Over the last years, a variety of methods have been proposed to deal with the denoising problem [45, 47,48,49]. Some linear filtering methods [38, 39] have been suggested to remove Gaussian and uniform noise in images. Other commonly used linear filtering are Wiener filter [18] and Mean filter [23, 44]. Nonlinear image filters [11, 12] have emerged to improve the effectiveness of linear filters, where the median filter is the most used nonlinear filtering [42]. Various wavelet-based techniques have also been proposed for image denoising [17, 21, 34, 36]. The sparse representation has received a lot of attention from the image processing, resulting in the appearance of many practical approaches [1, 13, 15, 29]. Image denoising techniques based on partial differential equation and Computational Fluid Dynamics (CFD) have been developed, such as Total Variation (TV) methods [8, 14, 26, 37], level set methods [40], essentially non oscillatory schemes [9], and nonlinear diffusion algorithms [7, 22, 24, 31].

Recently, Partial Differential Equation (PDE) approaches of image denoising, such as linear and nonlinear diffusion algorithms have become important. The linear diffusion methods have been derived from the use of the Gaussian filter in multi-scale image analysis [20]. In order to eliminate the adverse effects of linear PDE-based techniques like blurring, the nonlinear PDE-based approaches have attracted a lot of attention in image denoising and enhancement. The most frequently applied nonlinear PDE denoising method is the diffusion scheme developed by Perona and Malik [33]. Since then, many different techniques have been devised accordingly [43]. The nonlinear PDE-based approaches are able to smooth the images while preserving the edges and also preventing the localization problems of linear filtering.

There are a variety of methods to achieve the nonlinear PDEs. In image processing, it is a common practice to obtain them from the variational problems. Minimizing the energy function is believed to be the essential basis of any variational PDE techniques [4, 10]. The model which is known as the TV, has been developed by Rudin, Osher and Fatemi, and is based on the minimization of the TV norm. Many PDE approaches improving this model have also appeared and perfectly studied in the recent years [10].

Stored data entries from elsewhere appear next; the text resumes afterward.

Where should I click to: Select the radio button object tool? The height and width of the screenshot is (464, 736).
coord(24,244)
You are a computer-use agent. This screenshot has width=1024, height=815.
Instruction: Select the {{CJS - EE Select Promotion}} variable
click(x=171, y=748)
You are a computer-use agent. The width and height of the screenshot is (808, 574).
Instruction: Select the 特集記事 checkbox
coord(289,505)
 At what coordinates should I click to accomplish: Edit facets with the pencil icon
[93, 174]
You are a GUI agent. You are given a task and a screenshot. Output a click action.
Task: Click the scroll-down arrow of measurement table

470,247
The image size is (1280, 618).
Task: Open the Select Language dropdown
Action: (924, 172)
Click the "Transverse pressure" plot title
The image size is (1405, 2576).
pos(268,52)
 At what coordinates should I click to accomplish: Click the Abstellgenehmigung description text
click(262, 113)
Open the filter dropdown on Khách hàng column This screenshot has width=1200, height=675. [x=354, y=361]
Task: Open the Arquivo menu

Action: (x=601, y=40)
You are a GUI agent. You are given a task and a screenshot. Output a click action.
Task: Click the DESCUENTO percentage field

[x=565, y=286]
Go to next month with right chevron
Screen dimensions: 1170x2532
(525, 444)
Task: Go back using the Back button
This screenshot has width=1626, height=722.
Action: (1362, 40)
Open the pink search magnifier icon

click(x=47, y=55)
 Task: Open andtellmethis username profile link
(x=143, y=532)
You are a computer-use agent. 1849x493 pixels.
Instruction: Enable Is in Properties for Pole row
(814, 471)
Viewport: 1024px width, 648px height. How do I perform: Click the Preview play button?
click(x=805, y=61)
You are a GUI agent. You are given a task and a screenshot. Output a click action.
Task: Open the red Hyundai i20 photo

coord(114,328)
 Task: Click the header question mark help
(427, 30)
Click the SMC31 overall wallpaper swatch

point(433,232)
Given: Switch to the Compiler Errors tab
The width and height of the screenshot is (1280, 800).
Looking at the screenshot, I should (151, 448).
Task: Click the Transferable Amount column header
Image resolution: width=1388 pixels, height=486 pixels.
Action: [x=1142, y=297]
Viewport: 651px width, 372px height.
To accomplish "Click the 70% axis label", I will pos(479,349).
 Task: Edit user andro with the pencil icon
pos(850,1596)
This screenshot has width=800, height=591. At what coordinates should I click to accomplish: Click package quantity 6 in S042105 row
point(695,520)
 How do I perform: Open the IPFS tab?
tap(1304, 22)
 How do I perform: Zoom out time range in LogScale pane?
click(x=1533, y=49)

For image denoising purposes, several ways have been suggested that use Genetic Algorithm (GA) [19, 25, 41]. Stochastic optimization is a generic term for optimization heuristics which include such approaches as genetic algorithms and simulated annealing [16]. These techniques apply algorithms that mimic natural processes, such as selection and mutation in natural evolution, or metallurgical processes, such as the annealing of metals, to evolve solutions for difficult and large problems.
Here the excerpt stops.